Par Tootpadu 13/01/2009

Tel le cascadeur Cameron dans Le Diable en boîte de Richard Rush, le personnage principal de ce regard fort intelligent de Costa-Gavras sur l'immigration de nos jours cherche refuge dans une communauté plein de magie et d'opportunités insoupçonnées. Elias est cependant vite dégradé au rang de révélateur des pulsions sexuelles réprimées des habitants de cette oasis de la volupté et du luxe, un peu comme le parent pauvre du visiteur énigmatique du Théorème de Pasolini. Pendant tout son périple, cet homme déraciné agit plus comme l'aimant passif qui attire les désirs des personnes qu'il croise, qu'en tant que moteur de propulsion de sa propre destinée.
A partir de son trajet titubant, marqué essentiellement par la bonne volonté des passants ou par le vil instinct des profiteurs de sa misère, le personnage d'Elias est conçu avant tout comme le prisme à travers lequel Costa-Gavras observe les dysfonctionnements de notre société. En optant pour le ton du conte édifiant, le réalisateur nous épargne les poncifs misérabilistes qui caractérisent hélas trop souvent, à la fois dans la fiction et la réalité, le sort des hommes et des femmes qui cherchent le confort sur nos rives. Costa-Gavras, ainsi que son public, savent que pour la plupart des chercheurs d'or des temps modernes, le voyage se termine d'une manière infiniment plus tragique que celui d'Elias. Mais cette lucidité n'empêche pas le réalisateur de concocter une histoire subtilement édifiante sur le monde inhospitalier dans lequel nous vivons et dont nous faisons intrinsèquement partie.

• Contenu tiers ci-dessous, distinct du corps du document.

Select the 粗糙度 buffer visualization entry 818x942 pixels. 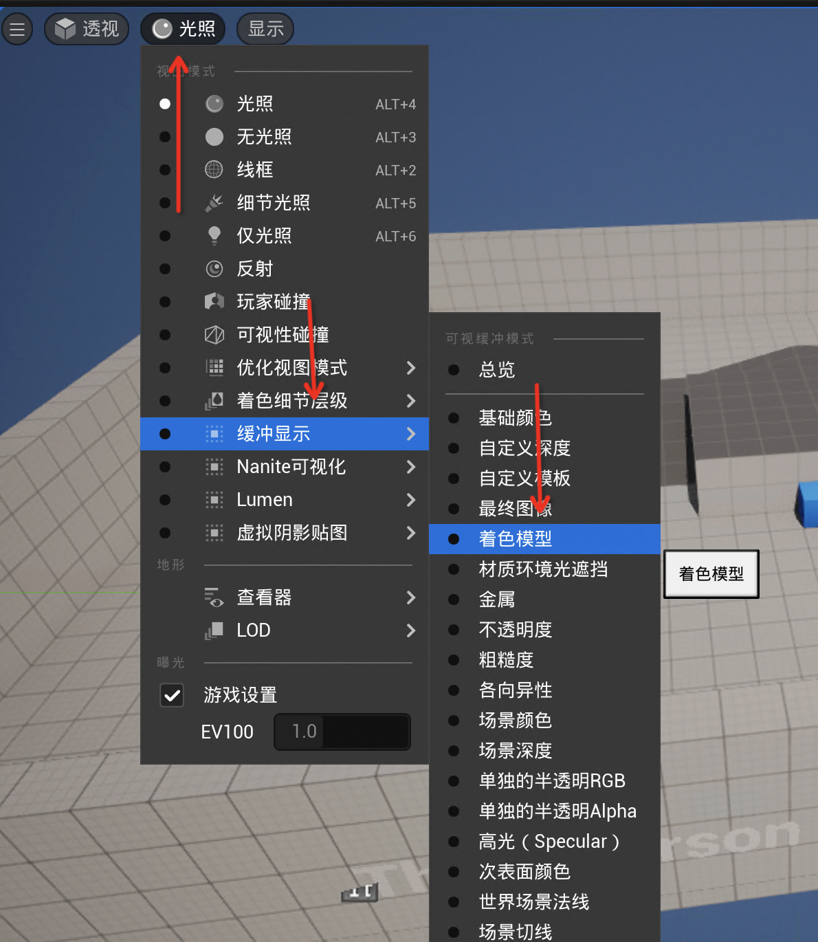tap(507, 660)
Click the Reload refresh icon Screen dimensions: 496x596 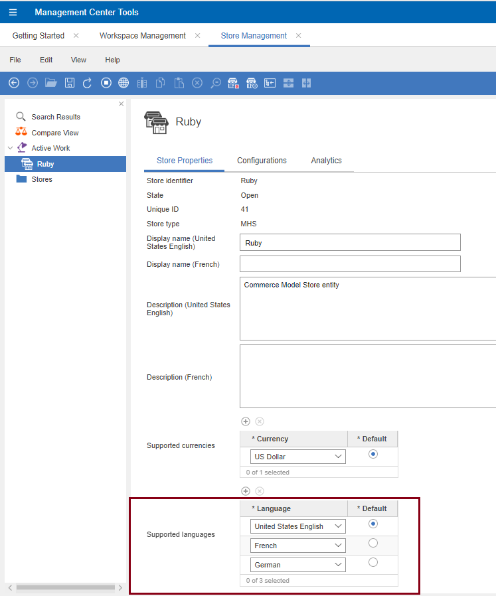[x=88, y=83]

La main qui se tend vers Elias est en effet rarement motivée par un altruisme sincère. Chaque rencontre se solde ainsi par une déception finale, plus ou moins cinglante, qui en dit long sur notre égoïsme calculateur. Et Costa-Gavras ne se prive pas de pimenter son récit de quelques observations savoureuses, comme le rôle des médias qui sont complètement à côté de la plaque, même dans des circonstances aussi incongrues qu'un tournage sur un tracteur, ou celui des critiques de cinéma, en l'occurence Yves Alion, qui sont cantonnés dans des emplois de clochard.
L'enchantement et la désillusion se côtoient donc constamment dans cette odyssée révendiquée, qui aborde avec une sagesse très appréciable un sujet, qui se prêterait autrement à une polémique facile et tendancieuse.